Pickling and Preserving Your Fall Vegetables

Spring and summer get the most love, but fall is a surprisingly good time to grow a vegetable garden.

Spring and summer get the most love, but fall is a surprisingly good time to grow a vegetable garden. The cooling weather favors hearty root vegetables, including:

  • Turnips
  • Carrots
  • Beets
  • Radishes 
  • Parsnips
  • Yams
  • Sweet potatoes

 

Fall is also the ideal time to plant vegetables from the brassica family:

  • Broccoli
  • Kale
  • Cabbage
  • Cauliflower
  • Brussels sprouts
  • Kohlrabi

 

When you finish harvesting your garden, you’ll likely have a surplus of vegetables. The good news is that many fall crops are ideal for pickling and preserving. Here’s how to make your fall vegetables last through the winter (and a couple recipes to get you started). 

 

A Simple 4-Step Guide to Pickling

Pickling means preserving something in a brine — a combination of salt and liquid. You’ve likely had pickled cucumbers before, but you can pickle all kinds of vegetables. 

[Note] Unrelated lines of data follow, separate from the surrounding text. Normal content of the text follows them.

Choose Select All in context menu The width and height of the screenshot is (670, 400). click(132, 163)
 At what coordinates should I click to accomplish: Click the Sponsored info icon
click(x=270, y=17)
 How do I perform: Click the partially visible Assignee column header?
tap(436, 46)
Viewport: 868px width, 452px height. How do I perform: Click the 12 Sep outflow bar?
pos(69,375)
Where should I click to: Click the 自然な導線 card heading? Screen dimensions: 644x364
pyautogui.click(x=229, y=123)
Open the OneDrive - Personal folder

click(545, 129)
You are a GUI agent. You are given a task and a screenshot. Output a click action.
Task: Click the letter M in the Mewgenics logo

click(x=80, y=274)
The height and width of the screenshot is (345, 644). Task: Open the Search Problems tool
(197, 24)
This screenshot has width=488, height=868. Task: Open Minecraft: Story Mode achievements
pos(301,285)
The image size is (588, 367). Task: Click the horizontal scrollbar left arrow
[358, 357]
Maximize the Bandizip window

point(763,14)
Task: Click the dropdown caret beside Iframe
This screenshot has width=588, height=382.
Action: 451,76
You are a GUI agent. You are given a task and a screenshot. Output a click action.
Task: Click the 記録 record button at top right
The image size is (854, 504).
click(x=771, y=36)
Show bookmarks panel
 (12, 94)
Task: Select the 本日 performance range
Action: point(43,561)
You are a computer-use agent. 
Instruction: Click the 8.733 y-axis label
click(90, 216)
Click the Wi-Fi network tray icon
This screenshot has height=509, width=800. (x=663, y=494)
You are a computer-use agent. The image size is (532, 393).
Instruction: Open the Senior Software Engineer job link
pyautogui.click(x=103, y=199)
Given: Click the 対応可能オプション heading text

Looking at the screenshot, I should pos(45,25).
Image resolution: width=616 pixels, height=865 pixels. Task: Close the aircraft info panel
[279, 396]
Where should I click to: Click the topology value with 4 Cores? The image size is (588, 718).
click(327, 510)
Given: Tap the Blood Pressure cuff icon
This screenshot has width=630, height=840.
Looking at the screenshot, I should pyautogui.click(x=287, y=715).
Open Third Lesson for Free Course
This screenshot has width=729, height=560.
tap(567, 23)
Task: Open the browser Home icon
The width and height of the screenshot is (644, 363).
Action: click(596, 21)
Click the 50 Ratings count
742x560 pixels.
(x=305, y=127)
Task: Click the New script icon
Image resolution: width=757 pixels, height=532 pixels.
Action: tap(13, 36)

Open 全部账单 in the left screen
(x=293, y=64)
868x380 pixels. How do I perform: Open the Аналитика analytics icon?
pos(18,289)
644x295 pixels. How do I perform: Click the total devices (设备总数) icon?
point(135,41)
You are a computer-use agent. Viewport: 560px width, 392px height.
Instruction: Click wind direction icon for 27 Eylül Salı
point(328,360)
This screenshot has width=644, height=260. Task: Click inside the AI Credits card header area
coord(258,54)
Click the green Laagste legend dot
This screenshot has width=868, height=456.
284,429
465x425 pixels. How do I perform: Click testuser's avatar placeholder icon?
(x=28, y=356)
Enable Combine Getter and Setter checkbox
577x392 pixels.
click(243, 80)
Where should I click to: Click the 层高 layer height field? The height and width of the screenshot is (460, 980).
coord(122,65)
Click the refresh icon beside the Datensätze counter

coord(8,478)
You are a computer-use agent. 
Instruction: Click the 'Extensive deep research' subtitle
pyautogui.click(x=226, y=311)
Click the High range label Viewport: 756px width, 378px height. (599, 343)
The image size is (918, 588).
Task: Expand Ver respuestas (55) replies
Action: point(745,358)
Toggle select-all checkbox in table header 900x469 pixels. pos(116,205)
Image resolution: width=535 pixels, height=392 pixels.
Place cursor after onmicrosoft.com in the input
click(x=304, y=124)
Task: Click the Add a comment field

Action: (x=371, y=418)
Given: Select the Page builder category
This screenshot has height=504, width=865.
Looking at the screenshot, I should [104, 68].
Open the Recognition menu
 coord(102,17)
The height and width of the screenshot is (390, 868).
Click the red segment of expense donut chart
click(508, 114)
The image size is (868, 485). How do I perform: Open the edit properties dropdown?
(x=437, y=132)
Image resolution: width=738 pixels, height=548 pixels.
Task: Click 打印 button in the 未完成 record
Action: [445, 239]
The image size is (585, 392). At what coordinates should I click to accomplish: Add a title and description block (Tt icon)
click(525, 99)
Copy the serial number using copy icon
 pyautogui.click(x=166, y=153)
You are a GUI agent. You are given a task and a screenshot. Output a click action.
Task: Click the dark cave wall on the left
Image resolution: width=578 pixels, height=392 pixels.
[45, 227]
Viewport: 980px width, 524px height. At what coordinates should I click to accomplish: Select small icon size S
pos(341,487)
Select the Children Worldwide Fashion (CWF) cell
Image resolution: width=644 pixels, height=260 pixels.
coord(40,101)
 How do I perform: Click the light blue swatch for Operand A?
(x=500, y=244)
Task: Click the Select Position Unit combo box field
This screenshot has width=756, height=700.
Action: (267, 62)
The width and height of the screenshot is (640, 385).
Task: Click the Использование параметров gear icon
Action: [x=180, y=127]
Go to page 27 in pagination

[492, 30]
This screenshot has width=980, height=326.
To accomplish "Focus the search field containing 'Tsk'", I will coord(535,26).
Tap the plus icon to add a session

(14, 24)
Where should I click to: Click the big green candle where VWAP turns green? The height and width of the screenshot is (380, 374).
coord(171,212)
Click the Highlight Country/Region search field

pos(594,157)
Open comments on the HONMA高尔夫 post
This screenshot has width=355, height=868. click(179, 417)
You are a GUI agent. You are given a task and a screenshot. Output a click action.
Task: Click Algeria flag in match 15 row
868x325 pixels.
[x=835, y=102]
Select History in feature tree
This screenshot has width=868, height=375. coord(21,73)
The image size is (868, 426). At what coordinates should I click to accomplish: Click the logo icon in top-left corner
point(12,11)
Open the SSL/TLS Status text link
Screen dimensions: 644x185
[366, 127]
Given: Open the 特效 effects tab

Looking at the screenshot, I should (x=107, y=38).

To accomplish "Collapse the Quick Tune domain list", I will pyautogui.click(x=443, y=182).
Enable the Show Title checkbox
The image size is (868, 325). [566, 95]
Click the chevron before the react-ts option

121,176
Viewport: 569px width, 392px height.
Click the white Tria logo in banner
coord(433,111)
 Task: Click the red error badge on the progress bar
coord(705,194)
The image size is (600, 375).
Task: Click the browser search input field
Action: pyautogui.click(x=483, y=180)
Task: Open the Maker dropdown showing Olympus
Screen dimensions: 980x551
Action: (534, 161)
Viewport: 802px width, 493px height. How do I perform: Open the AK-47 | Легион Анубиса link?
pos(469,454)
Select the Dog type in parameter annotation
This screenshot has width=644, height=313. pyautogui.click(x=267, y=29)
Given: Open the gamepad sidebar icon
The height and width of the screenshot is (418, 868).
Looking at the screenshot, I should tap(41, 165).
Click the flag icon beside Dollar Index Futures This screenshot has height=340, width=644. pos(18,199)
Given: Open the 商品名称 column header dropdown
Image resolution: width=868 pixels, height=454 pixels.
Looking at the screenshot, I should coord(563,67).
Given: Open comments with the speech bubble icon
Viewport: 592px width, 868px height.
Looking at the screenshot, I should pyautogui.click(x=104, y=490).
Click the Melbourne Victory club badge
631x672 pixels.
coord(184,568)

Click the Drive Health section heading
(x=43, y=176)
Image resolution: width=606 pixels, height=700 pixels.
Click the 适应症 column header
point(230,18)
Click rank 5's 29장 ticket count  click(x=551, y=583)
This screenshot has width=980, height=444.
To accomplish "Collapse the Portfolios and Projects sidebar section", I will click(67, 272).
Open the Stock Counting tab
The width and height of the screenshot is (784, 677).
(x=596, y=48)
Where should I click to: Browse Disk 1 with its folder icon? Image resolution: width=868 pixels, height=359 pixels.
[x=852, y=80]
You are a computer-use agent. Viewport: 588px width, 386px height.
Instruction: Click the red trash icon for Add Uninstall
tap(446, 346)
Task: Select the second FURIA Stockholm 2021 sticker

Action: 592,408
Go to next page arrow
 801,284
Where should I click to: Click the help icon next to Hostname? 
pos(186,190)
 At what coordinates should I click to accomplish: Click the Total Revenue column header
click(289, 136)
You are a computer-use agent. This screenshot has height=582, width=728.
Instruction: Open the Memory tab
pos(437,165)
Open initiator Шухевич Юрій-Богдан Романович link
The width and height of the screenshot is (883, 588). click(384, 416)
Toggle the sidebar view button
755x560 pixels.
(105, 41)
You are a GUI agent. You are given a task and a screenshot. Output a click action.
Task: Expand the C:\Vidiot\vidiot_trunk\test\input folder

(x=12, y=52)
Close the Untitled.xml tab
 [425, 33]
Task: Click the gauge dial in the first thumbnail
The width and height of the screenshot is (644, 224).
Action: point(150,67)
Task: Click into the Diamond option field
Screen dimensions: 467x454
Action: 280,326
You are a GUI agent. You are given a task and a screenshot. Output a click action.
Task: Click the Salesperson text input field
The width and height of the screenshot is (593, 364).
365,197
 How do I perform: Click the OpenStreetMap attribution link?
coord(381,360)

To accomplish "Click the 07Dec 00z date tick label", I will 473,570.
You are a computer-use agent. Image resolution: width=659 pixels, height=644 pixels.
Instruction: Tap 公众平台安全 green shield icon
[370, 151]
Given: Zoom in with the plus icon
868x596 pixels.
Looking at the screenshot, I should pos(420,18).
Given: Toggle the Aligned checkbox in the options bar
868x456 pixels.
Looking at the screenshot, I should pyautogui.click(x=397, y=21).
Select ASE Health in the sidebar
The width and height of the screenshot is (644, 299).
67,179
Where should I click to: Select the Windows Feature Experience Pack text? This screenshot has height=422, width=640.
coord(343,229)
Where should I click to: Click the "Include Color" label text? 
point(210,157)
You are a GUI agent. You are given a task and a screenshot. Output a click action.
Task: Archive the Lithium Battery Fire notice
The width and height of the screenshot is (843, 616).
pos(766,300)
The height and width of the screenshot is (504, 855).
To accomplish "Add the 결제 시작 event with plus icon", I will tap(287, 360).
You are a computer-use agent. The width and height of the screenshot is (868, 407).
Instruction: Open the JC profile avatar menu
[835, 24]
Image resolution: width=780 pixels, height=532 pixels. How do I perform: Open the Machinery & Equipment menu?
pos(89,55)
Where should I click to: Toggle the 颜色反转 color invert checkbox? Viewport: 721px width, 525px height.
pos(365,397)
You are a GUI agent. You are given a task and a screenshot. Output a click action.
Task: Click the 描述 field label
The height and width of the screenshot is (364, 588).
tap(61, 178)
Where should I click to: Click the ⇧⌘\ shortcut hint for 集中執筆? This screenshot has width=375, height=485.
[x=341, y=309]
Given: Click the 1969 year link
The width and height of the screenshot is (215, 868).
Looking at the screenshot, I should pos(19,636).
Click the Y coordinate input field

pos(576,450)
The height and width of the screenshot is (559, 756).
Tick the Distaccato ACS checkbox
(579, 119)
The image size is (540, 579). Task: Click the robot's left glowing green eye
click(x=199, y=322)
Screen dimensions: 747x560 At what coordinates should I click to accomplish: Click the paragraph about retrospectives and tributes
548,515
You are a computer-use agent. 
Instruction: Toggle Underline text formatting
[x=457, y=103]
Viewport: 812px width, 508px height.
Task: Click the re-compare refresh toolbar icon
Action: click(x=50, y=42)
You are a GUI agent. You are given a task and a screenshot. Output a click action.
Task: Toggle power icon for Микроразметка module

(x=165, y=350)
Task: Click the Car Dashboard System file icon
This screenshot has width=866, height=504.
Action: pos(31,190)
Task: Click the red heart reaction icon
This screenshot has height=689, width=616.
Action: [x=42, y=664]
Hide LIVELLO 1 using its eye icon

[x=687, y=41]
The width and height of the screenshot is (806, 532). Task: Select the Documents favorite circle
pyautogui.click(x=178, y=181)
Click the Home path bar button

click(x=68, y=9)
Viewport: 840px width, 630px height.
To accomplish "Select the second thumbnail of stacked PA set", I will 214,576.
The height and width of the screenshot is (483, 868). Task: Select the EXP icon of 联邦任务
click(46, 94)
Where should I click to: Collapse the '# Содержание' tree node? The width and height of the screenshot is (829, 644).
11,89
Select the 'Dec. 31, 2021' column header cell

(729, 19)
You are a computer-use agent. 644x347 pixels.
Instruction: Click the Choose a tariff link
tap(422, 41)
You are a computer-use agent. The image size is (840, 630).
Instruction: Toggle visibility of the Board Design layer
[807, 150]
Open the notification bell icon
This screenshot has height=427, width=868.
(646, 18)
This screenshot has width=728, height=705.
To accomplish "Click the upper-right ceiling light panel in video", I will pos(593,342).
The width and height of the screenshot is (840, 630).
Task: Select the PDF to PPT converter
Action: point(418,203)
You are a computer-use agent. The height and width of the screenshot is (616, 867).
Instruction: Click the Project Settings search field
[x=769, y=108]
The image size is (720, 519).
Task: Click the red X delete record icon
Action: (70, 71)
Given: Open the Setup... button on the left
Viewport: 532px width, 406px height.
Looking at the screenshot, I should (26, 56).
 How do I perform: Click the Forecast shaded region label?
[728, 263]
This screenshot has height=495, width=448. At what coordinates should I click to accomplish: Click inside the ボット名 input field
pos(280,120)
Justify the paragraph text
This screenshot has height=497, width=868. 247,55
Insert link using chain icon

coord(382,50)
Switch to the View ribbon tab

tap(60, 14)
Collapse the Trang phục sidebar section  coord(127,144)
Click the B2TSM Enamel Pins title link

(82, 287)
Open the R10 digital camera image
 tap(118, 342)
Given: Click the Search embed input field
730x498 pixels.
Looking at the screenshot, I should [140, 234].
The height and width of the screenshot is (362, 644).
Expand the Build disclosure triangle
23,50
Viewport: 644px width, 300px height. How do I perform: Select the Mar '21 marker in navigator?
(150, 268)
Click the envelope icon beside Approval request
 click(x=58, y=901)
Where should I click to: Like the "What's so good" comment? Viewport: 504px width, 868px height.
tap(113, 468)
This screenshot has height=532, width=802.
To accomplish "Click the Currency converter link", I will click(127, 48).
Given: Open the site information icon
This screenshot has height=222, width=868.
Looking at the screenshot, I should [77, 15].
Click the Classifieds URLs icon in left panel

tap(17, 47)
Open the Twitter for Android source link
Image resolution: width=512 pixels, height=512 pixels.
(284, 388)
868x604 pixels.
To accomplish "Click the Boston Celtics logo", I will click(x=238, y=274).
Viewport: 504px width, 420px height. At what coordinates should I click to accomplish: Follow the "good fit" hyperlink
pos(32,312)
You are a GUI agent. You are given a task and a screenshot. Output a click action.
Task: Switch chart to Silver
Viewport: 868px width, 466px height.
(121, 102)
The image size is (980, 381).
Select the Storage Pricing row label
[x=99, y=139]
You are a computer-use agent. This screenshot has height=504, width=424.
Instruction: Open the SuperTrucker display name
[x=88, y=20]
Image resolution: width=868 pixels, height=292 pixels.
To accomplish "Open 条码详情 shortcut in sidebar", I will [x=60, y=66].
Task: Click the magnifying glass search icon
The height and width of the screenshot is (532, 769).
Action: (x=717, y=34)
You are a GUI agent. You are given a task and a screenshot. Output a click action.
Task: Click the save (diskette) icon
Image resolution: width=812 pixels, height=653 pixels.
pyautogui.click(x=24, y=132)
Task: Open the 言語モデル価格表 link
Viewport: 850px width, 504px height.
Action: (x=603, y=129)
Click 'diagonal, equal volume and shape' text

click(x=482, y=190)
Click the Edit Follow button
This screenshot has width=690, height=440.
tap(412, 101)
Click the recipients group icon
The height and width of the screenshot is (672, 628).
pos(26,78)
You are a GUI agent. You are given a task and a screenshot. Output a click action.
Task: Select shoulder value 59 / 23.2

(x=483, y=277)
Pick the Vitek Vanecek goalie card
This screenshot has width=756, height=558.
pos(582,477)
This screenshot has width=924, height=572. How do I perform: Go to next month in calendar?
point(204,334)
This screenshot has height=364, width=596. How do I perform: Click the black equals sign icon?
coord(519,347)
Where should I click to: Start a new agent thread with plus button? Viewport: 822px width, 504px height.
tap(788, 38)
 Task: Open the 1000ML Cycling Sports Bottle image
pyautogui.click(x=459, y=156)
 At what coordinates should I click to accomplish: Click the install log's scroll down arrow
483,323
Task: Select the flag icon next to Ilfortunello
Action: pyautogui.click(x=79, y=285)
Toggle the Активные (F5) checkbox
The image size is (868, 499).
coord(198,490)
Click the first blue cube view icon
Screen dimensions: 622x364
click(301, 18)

Quick pickling will keep vegetables for about a month, but in this article, we’re going to focus on shelf-stable pickling. By following these steps, your vegetables should be preserved and good to eat for well over a year. 

There are a few short steps to pickling just about anything. You will need:

  • Mason jars (or other canning jars)
  • Fresh vegetables
  • Salt
  • Sugar
  • Vinegar
  • Herbs, spices, or other flavorings

 

Step 1: Prepare Your Veggies

As a general rule, the firmer the flesh of a vegetable, the better it will stand up to long-term pickling. Leafy greens like kale are better eaten fresh, but beets, carrots, turnips, cauliflower, and Brussels sprouts are all great choices for pickling. 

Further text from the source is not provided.